Task description →
Rewrite the part of the records that opens with the line containing "Where should I" and runs through the end of the records, replacing "avatar" with "profile icon" and leaving everything else unchanged. Leave the pictures out of your answer.

========

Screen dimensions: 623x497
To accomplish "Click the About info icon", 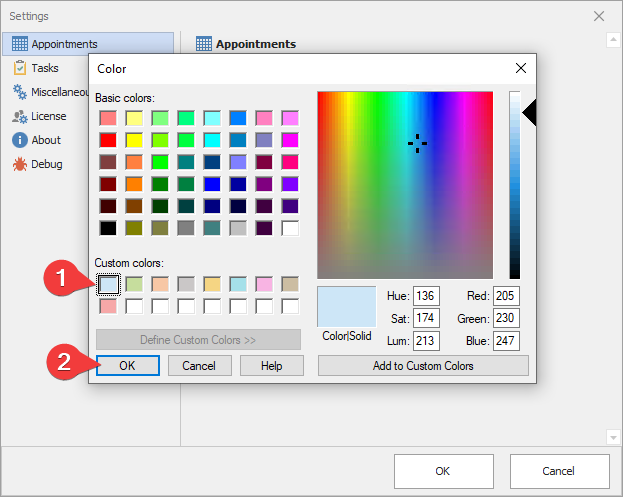I will [19, 140].
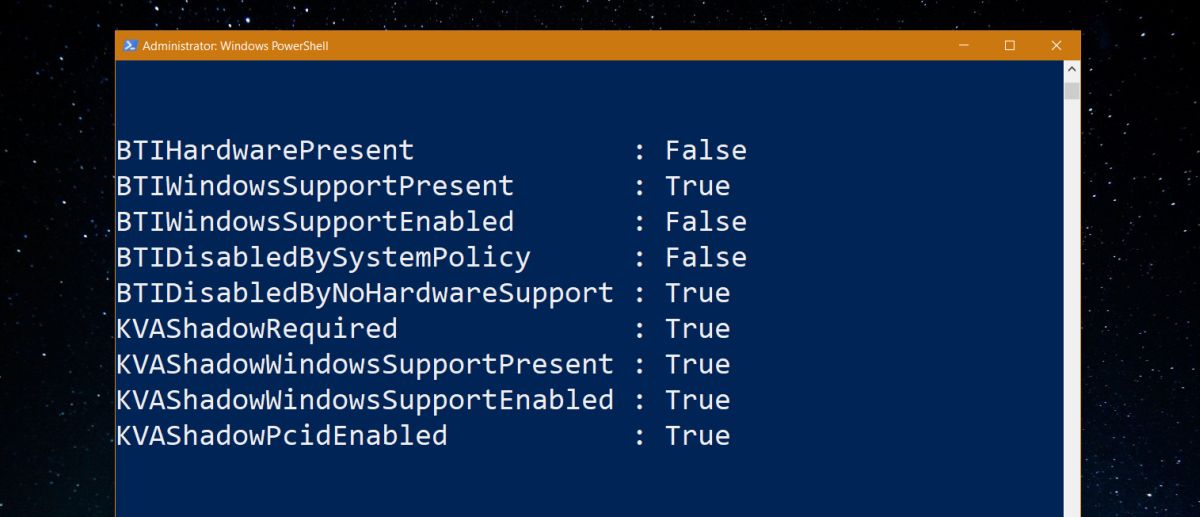Click the vertical scrollbar thumb
This screenshot has width=1200, height=517.
1072,91
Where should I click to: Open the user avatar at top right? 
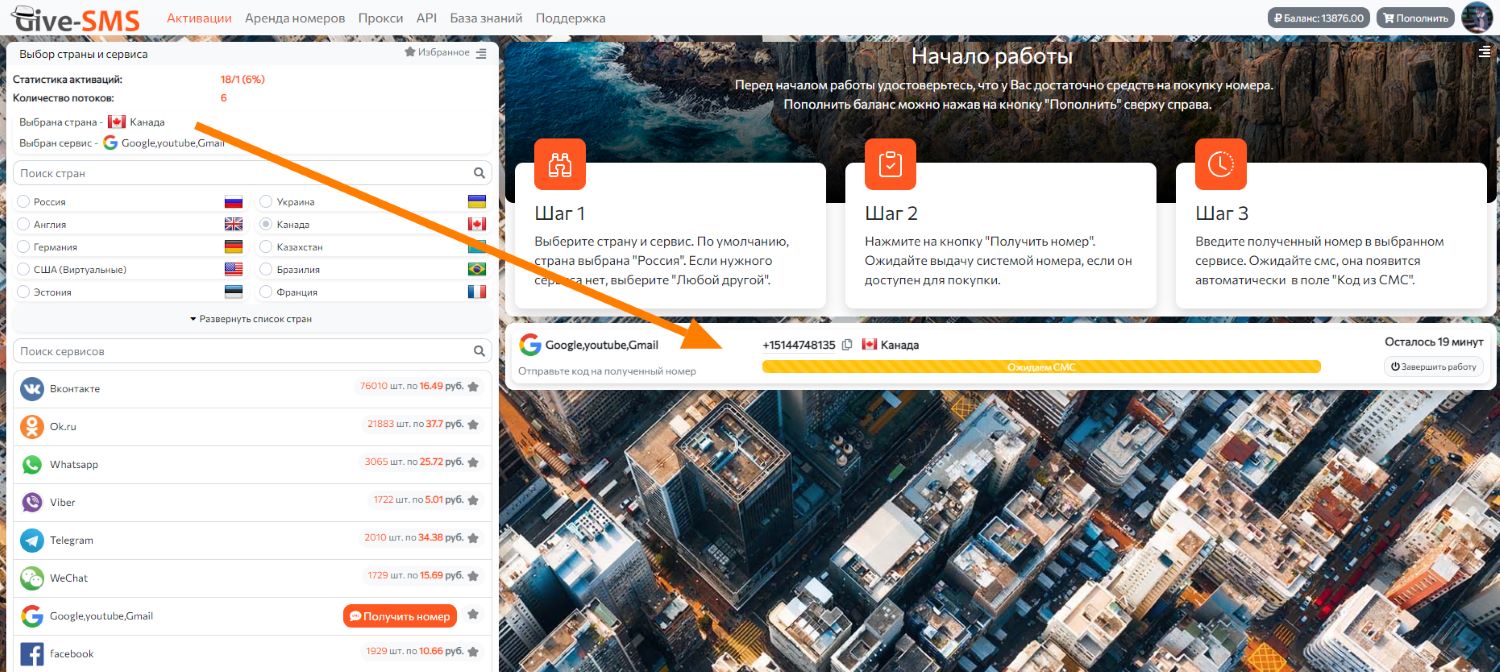click(x=1476, y=18)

========

Solution for this problem →
Where should I click to: Open the user profile icon at top right? 
click(x=1476, y=18)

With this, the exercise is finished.